Die deutschen Radprofis spielten bei der Radsport-Party im Baskenland indes nur eine Nebenrolle. Georg Zimmermann verfehlte zum Auftakt das Bergtrikot ganz knapp und verzichtete am Sonntag auf weitere Angriffe. Er habe seine Hausaufgaben nicht gemacht, haderte Zimmermann, der beim entscheidenden Anstieg den Sprint um die Bergpunkte zu spät angezogen hatte. Bester Deutscher in der Gesamtwertung ist der frühere Tour-Vierte Emanuel Buchmann, der am Sonntag als 15. mit der Favoritengruppe das Ziel erreichte.
Buchmann versucht es
Kurzzeitig hatte der deutsche Meister sogar mal attackiert. «Ich wollte mal schauen, ob einer mitfährt. Die Etappe hat bestätigt, dass die Beine ganz gut sind», sagte Buchmann, der sich im Bora-hansgrohe-Team aber derzeit mit der Helferrolle für den australischen Kapitän Jai Hindley begnügen muss.
Der Giro-Sieger von 2022 peilt in Paris das Podium an, unter normalen Umständen geht es dann um Platz drei. Zwei Rivalen bei diesem Unterfangen haben sich bereits nach dem Auftakt-Wochenende verabschieden müssen. Olympiasieger Richard Carapaz (Ecuador) erlitt bei einem Sturz eine Fraktur der Kniescheibe, beim Vuelta-Zweiten Enric Mas (Spanien) brach sich das Schulterblatt.

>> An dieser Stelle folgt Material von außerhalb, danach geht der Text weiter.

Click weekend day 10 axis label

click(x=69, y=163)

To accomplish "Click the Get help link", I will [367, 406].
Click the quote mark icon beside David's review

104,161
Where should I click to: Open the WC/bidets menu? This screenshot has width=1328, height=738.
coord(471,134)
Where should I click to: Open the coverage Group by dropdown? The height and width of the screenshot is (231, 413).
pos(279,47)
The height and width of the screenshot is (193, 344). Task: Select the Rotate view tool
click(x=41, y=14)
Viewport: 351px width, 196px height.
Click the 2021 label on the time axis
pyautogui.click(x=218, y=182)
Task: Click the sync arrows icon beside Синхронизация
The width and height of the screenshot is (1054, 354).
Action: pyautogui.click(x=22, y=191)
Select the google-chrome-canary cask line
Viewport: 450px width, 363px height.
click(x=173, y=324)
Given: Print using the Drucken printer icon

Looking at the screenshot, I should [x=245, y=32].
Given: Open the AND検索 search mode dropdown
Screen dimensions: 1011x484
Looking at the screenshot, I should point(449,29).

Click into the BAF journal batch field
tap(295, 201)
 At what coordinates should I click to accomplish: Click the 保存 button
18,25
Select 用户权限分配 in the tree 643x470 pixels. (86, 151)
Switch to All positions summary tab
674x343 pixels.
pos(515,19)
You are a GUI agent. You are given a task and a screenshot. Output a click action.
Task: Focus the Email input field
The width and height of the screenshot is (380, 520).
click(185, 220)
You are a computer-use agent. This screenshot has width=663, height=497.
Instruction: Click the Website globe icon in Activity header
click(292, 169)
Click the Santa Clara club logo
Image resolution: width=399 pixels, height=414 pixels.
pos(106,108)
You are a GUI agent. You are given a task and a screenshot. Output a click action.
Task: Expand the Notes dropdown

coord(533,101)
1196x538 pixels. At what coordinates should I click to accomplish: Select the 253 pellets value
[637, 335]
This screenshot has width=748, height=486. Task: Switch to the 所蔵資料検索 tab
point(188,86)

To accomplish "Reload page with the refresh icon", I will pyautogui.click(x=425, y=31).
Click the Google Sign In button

Die befürchteten Massenstürze blieben aber aus. Nach dem Tod des Schweizers Gino Mäder, der bei der Tour de Suisse Mitte Juni in eine Schlucht gestürzt und einen Tag später gestorben war, hatten die Sicherheitsdebatten den Tour-Start begleitet.
Begeisterte Fans im Baskenland
Begleitet wurde die Tour bei ihrem Gastspiel aus Spanien auch von hunderttausenden Radsport-Fans, die an den Anstiegen für Stimmung wie in Alpe d’Huez oder am Tourmalet sorgten. «Ich bin mit einem breiten Grinsen und einer Gänsehaut hochgefahren», sagte Routinier John Degenkolb.
Am Montag nimmt die Tour dann auf der dritten Etappe über 193,5 Kilometer von Amorebieta-Etxano nach Bayonne Kurs auf Frankreich. Damit wachsen bei den Tour-Organisatoren auch die Sicherheitssorgen. Die Unruhen in Frankreich könnten spätestens bei der am Freitag in Bordeaux endenden siebten Etappe auch das wichtigste Sportereignis der Grande Nation betreffen. «Wir verfolgen die Entwicklung genau und sind in ständigem Austausch mit dem Innenministerium», sagte Tour-Direktor Christian Prudhomme. Die Sicherheitsvorkehrungen sollen dann während der Etappen erhöht werden.